Exercise aim – Starting at the line that contains "Menu (30, 67)" and ending at the line that contains "Maalaala Mo Kaya August 22 2026 (153, 605)", the lines below are to be given again exactly, with nothing added.

Records drawn from a dataset
┏━━
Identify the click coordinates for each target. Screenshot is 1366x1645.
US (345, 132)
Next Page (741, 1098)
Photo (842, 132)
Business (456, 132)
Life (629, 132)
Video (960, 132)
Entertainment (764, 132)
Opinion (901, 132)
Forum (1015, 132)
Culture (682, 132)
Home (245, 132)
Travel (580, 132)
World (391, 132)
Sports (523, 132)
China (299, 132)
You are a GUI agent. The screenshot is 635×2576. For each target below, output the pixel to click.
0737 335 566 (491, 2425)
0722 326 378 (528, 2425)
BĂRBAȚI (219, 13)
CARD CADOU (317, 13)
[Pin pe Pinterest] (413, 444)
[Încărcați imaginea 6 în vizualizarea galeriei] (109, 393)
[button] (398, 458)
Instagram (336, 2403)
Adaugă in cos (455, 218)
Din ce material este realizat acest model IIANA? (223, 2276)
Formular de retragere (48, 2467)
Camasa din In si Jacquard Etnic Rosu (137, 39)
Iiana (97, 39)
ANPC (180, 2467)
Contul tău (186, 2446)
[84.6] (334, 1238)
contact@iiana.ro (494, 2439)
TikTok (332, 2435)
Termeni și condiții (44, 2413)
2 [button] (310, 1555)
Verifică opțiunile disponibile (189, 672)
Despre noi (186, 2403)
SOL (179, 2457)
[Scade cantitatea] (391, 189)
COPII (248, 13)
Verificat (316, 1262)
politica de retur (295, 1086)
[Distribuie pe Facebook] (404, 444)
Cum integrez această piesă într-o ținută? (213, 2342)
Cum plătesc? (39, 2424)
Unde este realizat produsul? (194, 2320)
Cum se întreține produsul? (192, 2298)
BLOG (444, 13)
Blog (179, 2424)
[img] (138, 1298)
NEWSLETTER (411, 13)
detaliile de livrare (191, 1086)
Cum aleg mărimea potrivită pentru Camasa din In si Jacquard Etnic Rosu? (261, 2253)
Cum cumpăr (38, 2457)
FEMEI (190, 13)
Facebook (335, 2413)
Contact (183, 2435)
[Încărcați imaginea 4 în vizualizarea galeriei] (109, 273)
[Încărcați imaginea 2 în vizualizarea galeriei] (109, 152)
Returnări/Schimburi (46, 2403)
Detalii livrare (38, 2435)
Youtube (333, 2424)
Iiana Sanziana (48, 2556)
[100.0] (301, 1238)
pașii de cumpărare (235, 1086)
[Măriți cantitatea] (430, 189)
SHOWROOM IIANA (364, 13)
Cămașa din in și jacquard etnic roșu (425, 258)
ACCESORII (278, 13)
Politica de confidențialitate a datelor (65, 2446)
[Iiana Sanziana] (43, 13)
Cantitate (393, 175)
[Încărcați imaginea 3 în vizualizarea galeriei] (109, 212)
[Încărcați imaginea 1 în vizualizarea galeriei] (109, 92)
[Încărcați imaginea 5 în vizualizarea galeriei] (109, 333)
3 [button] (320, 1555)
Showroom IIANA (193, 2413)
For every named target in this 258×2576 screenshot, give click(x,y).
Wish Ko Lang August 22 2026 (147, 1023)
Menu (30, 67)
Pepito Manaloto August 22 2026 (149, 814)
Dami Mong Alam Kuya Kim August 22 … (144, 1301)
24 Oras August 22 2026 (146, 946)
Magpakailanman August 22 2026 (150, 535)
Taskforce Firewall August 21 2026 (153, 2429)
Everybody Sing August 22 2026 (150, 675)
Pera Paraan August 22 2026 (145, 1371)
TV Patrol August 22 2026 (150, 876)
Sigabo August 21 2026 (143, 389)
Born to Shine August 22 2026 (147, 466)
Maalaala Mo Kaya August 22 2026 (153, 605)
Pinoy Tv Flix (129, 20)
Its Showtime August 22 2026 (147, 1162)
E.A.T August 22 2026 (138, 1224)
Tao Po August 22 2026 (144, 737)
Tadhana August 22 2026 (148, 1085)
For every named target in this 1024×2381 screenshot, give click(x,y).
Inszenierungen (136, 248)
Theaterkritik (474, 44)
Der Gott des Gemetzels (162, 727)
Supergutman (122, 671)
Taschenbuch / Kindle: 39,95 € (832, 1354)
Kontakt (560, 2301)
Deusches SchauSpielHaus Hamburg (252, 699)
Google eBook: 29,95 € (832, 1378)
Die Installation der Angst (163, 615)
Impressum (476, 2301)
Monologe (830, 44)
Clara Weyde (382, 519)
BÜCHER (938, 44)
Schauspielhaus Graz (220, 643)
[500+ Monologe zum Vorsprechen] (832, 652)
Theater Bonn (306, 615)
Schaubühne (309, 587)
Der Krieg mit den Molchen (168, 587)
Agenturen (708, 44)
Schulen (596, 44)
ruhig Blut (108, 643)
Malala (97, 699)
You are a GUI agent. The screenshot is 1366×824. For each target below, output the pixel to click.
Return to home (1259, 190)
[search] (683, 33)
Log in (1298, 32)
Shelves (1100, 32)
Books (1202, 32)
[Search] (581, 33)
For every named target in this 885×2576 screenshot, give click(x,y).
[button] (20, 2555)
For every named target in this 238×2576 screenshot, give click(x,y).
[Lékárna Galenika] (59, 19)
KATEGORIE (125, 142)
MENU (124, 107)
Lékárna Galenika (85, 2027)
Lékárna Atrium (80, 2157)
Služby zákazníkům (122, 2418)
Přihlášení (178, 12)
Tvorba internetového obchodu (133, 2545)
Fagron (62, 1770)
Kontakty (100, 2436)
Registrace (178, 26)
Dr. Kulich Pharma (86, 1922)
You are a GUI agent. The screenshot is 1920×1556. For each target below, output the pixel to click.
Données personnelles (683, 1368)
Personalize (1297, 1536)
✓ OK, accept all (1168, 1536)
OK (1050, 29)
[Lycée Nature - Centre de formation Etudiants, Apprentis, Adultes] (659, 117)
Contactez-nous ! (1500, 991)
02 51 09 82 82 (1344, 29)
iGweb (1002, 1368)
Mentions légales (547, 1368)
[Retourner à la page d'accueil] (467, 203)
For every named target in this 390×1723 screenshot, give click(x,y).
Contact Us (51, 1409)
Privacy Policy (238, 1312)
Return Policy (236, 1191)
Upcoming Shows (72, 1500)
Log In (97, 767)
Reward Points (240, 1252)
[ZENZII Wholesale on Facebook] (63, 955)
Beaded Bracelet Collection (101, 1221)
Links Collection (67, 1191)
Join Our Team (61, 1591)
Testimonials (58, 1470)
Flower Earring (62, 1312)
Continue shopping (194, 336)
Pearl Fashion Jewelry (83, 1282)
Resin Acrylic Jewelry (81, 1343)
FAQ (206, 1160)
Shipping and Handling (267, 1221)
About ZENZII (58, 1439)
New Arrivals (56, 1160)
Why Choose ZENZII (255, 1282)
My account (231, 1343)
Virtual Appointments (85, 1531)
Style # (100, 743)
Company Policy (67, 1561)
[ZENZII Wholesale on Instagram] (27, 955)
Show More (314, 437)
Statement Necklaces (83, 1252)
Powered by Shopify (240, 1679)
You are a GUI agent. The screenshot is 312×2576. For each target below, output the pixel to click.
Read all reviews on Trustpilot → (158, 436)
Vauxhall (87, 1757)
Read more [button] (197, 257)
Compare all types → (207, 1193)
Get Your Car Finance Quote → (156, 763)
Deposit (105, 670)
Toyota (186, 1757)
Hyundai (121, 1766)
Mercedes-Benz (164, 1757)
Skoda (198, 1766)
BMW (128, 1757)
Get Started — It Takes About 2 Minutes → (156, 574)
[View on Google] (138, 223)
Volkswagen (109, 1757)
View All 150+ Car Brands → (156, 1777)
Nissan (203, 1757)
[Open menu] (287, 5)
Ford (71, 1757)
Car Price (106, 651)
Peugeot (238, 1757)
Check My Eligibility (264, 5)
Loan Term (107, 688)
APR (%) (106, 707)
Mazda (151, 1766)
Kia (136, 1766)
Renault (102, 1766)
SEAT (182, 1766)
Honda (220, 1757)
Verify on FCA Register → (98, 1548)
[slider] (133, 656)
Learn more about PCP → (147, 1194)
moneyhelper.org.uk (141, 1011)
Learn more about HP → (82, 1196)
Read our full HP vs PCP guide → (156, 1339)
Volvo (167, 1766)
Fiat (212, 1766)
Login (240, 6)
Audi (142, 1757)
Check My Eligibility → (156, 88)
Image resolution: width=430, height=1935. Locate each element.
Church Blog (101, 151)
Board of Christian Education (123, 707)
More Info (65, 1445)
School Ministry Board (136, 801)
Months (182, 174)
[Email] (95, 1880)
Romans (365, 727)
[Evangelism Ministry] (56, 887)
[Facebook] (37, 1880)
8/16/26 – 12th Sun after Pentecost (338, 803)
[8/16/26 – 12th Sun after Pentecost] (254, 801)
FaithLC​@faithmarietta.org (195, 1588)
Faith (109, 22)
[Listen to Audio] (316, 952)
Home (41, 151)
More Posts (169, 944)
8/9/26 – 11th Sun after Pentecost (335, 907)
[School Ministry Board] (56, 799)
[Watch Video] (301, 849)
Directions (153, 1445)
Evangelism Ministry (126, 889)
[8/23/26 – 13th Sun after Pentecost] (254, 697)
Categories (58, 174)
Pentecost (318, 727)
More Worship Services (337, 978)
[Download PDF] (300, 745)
┗━━
Written response –
Menu (30, 67)
Pepito Manaloto August 22 2026 (149, 814)
Dami Mong Alam Kuya Kim August 22 … (144, 1301)
24 Oras August 22 2026 (146, 946)
Magpakailanman August 22 2026 (150, 535)
Taskforce Firewall August 21 2026 (153, 2429)
Everybody Sing August 22 2026 (150, 675)
Pera Paraan August 22 2026 (145, 1371)
TV Patrol August 22 2026 (150, 876)
Sigabo August 21 2026 (143, 389)
Born to Shine August 22 2026 (147, 466)
Maalaala Mo Kaya August 22 2026 (153, 605)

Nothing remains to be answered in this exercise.